Icefish are perciformes, a type of vertebrate that accounts for 40 percent of all fish. There are eight distinct families with 43 different genus types. In all, the icefish accounts for 122 species, all found in the Southern Ocean. Although new ones are discovered all the time.

One of the unique components of Notothenioidei is that they have proteins flowing through their bloodstream that allow them to not freeze in the frigid antarctic waters. Other fish can only survive in temperate and tropical climates and would die in the Southern Ocean. When the water temperature drops below the freezing point of their blood, the fish are killed. Icefish have what scientists refer to as “antifreeze proteins.” These glycoproteins bind to the ice crystals that form in their bloodstream, preventing the animal from dying.

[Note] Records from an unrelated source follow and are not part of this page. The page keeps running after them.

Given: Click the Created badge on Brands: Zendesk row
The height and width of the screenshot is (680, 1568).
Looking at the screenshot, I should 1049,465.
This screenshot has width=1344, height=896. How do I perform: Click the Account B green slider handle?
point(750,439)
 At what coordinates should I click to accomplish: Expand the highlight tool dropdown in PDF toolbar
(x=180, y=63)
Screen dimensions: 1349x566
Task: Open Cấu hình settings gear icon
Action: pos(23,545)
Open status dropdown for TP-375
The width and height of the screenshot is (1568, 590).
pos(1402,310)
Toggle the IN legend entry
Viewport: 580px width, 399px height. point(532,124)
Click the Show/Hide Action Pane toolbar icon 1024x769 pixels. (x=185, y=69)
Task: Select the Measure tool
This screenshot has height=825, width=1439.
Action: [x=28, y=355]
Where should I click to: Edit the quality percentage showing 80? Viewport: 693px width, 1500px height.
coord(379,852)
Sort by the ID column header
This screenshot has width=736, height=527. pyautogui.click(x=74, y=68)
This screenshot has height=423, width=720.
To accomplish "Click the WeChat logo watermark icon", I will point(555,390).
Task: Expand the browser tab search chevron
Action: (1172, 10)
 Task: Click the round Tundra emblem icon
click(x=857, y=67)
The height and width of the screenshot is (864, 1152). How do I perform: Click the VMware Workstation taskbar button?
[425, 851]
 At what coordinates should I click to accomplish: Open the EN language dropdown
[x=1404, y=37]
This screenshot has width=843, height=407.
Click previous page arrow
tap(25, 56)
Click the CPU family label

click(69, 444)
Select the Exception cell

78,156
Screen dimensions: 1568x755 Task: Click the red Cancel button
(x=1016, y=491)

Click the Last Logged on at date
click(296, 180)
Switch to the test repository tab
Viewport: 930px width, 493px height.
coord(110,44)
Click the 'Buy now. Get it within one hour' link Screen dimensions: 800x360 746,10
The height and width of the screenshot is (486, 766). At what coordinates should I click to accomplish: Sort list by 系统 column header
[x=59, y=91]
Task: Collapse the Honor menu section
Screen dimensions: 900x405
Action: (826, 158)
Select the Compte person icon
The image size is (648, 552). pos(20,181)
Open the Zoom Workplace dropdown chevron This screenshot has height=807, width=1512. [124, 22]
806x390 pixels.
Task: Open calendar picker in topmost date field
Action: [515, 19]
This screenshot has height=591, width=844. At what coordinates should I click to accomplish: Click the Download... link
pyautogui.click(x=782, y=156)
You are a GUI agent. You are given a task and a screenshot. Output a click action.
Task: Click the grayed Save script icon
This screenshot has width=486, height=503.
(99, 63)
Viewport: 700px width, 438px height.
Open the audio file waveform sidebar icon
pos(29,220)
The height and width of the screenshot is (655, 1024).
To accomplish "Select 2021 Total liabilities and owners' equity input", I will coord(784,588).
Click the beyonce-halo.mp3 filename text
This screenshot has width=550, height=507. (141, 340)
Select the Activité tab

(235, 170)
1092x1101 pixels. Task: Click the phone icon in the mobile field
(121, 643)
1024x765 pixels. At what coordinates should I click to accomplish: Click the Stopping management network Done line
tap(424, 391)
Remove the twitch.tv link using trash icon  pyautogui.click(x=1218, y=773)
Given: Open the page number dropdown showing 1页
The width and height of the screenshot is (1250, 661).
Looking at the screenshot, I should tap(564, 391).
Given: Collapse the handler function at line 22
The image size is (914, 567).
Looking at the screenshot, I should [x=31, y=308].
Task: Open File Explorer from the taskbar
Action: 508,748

Although most of the animals live in the temperature zone of 28.4°F (about -2°C) and 39.2°F (about 4°C), some species within the icefish family can survive in hotter climates. Examples of Notothenioidei have been located near South America and New Zealand where the water temperature reaches 50°F (about 10°C). Salt water fails to freeze until it gets 28.4°F (about -2°C), which means that the animal dies below these temperatures despite its “antifreeze proteins.”

Due to the fact that icefish have no swimbladder, an organ that fills with gas and allows a fish to rise and fall in the ocean, they are relegated to the world of bottom-dwelling fish. This means they are known as benthic fish. Some of the fish have adapted through evolution, however, by developing larger deposits of lipids, types of fats. In addition, Notothenioidei have also lost some of their bone structures and thinned the density of these bones. This helps reduce the weight of the fish, prompting them to have a better ability to control their buoyancy.

Icefish are also unique in their use of oxygen within their blood. Most fish and other animals require approximately 45 percent of hemoglobin in their blood. This is the material that binds with oxygen and provides energy for the animal. Due to the cold waters tendency to contain high oxygen levels, many Notothenioidei have as little as one percent hemoglobin. Instead, the oxygen is spread through the bloodstream directly by plasma.